Naive Bayes

Chapter 6: Probabilistic Classification — Naive Bayes

Learning objectives

State Bayes' theorem and apply it to classification
Explain the 'naive' independence assumption and its implications
Distinguish Gaussian, Multinomial, and Bernoulli Naive Bayes
Write the Gaussian NB probability formula
Identify use cases and limitations of Naive Bayes
Apply NB to geoscience classification problems

Bayes' Theorem

Bayes' theorem is the foundation of Bayesian inference. It relates the conditional probability of a hypothesis given evidence to the probability of the evidence given the hypothesis:

Bayes' Theorem

P(A|B) = \frac{P(B|A) \cdot P(A)}{P(B)}

where:

$P(A|B)$ = posterior: probability of hypothesis A given evidence B
$P(B|A)$ = likelihood: probability of evidence B given hypothesis A is true
$P(A)$ = prior: probability of hypothesis A before seeing evidence
$P(B)$ = evidence (normalizing constant): total probability of observing B

For classification, we want to find the class $C_k$ with the highest posterior probability given a feature vector $\mathbf{x} = (x_1, x_2, \ldots, x_n)$ :

\hat{y} = \arg\max_{C_k} P(C_k | x_1, x_2, \ldots, x_n) = \arg\max_{C_k} \frac{P(x_1, x_2, \ldots, x_n | C_k) \cdot P(C_k)}{P(x_1, x_2, \ldots, x_n)}

Since $P(x_1, \ldots, x_n)$ is the same for all classes (it is just a normalizing constant), we can simplify to:

\hat{y} = \arg\max_{C_k} P(x_1, x_2, \ldots, x_n | C_k) \cdot P(C_k)

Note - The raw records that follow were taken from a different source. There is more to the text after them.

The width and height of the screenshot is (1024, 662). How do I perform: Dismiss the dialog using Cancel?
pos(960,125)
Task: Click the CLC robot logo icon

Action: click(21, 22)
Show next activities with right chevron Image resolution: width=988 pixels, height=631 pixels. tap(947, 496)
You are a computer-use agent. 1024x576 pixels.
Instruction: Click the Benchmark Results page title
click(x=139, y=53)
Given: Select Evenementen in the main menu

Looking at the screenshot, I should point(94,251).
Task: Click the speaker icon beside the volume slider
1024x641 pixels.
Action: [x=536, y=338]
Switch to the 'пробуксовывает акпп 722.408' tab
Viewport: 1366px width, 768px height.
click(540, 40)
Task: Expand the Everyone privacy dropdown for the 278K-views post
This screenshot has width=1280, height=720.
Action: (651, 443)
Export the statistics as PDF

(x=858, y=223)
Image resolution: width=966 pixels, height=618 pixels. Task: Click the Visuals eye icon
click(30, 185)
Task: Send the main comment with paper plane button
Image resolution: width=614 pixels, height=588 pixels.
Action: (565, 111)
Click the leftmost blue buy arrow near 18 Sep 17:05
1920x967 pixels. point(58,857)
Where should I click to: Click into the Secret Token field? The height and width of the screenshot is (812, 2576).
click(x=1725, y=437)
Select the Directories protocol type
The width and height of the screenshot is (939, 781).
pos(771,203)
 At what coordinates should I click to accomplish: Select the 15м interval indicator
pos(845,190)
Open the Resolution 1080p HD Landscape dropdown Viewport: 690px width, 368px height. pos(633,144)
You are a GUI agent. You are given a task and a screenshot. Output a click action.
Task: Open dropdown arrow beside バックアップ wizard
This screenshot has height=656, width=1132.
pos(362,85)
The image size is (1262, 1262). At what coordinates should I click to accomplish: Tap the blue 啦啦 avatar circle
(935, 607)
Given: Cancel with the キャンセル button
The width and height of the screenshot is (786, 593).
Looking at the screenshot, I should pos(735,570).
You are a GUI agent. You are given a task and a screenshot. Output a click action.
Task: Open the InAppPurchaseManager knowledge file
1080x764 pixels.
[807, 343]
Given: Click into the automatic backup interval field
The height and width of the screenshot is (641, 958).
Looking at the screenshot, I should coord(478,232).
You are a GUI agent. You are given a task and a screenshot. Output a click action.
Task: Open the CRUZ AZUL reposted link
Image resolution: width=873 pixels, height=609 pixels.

The "Naive" Independence Assumption

The joint likelihood $P(x_1, x_2, \ldots, x_n | C_k)$ is extremely difficult to estimate because it requires modeling the joint distribution of all features. With $n$ continuous features, this requires an $n$ -dimensional probability density — impossible to estimate reliably from limited data.

The naive assumption simplifies this dramatically by assuming that all features are conditionally independent given the class:

Naive Independence Assumption

P(x_1, x_2, \ldots, x_n | C_k) = \prod_{i=1}^{n} P(x_i | C_k)

This means that knowing the class, the features are independent of each other. Each feature contributes independently to the evidence for each class.

This assumption is almost always wrong in practice (e.g., GR and NPHI are correlated within each lithofacies). However, Naive Bayes often works well in practice because:

Even if the probability estimates are inaccurate, the ranking of classes may still be correct.
The decision boundary is all that matters for classification — exact probabilities are not needed.
With limited training data, the simpler model may generalize better (bias-variance tradeoff).

Types of Naive Bayes

Gaussian Naive Bayes

Assumes each feature follows a normal (Gaussian) distribution within each class:

P(x_i | C_k) = \frac{1}{\sqrt{2\pi\sigma_{k,i}^2}} \exp\left(-\frac{(x_i - \mu_{k,i})^2}{2\sigma_{k,i}^2}\right)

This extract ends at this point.